Singapore diplomat hits back at The Economist again

Singapore diplomat hits back at The Economist again

High Commissioner to the UK Foo Chi Hsia says Singapore's laws on contempt do not prevent fair criticisms of court judgements, contrary to suggestions made by The Economist's article, titled "An outspoken Singaporean blogger wins asylum in America", on Mar 30.

amos yee
Teen blogger Amos Yee, before being charged in court on May 26, 2016. (Photo: Justin Ong)

SINGAPORE: High Commissioner to the UK Foo Chi Hsia has responded to an article by The Economist, saying it is not true teen blogger Amos Yee was prosecuted here for political dissent and not for making vicious statements about Christians and Muslims as implied in the report.

On Mar 30, The Economist published the article, titled "An outspoken Singaporean blogger wins asylum in America", which talked about how a US immigration judge granted Yee asylum, and the reasons for doing so. The article cited the judge's reasons, including that while the blogger was legally prosecuted under Singapore law, his prosecution served a "nefarious purpose - namely, to stifle political dissent".

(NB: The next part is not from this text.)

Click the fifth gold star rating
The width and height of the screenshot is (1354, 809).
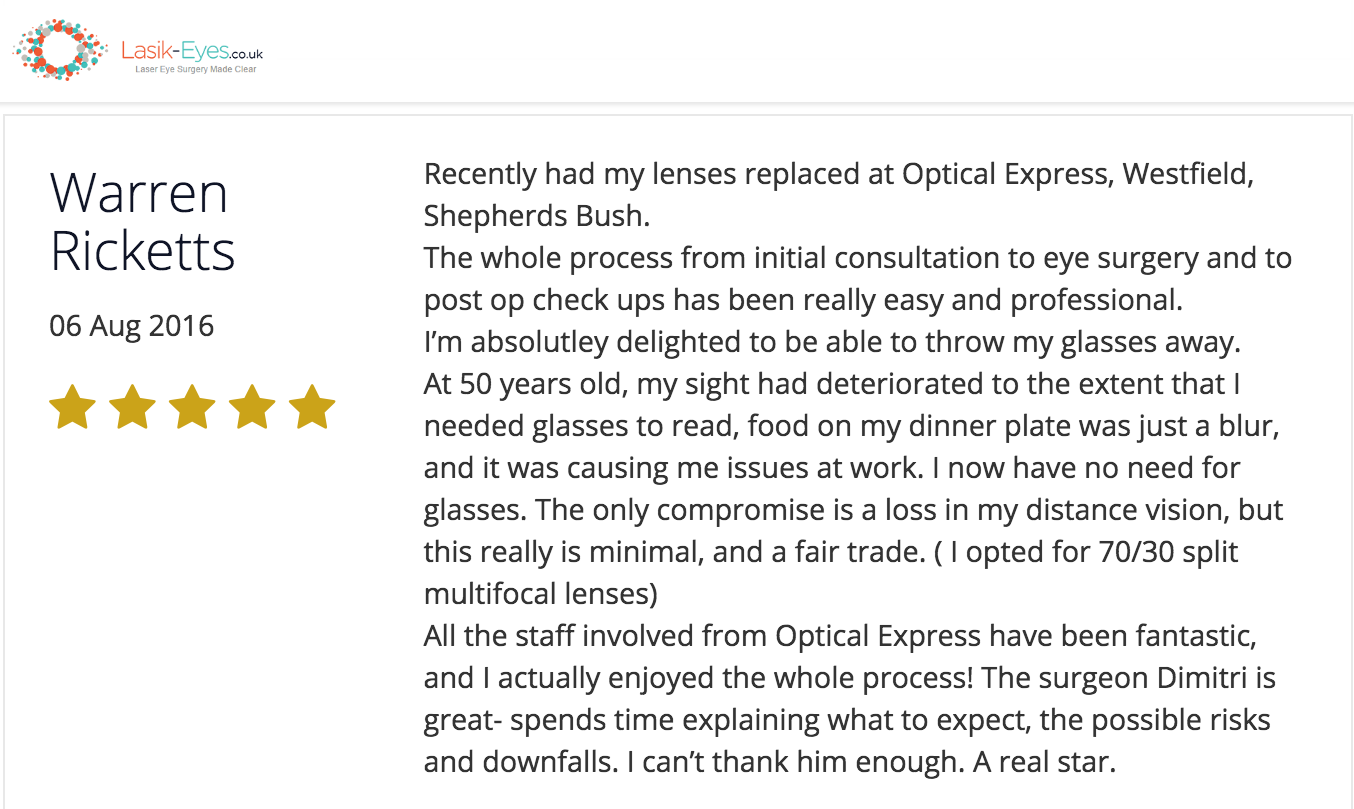point(312,407)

In a response published by the UK-based weekly on Apr 12, Ms Foo, referencing specific comments against Christians and Muslims made by Yee in 2015 and 2016, said The Economist may agree with the US judge that such bigotry is free speech, but Singapore "does not countenance hate speech" as it has "learnt from bitter experience how fragile racial and religious harmony is".

She added that contrary to the suggestion in the article, Singapore's laws on contempt do not prevent fair criticisms of court judgements.

"Singapore’s court judgments, including on Mr Yee’s case, are reasoned and published, and can stand scrutiny by anyone, including The Economist."

This is not the first time Ms Foo has responded to an article by The Economist. In March this year, she took issue with an article alleging restrictions on free speech in Singapore, saying that no country gives an absolute right to free speech.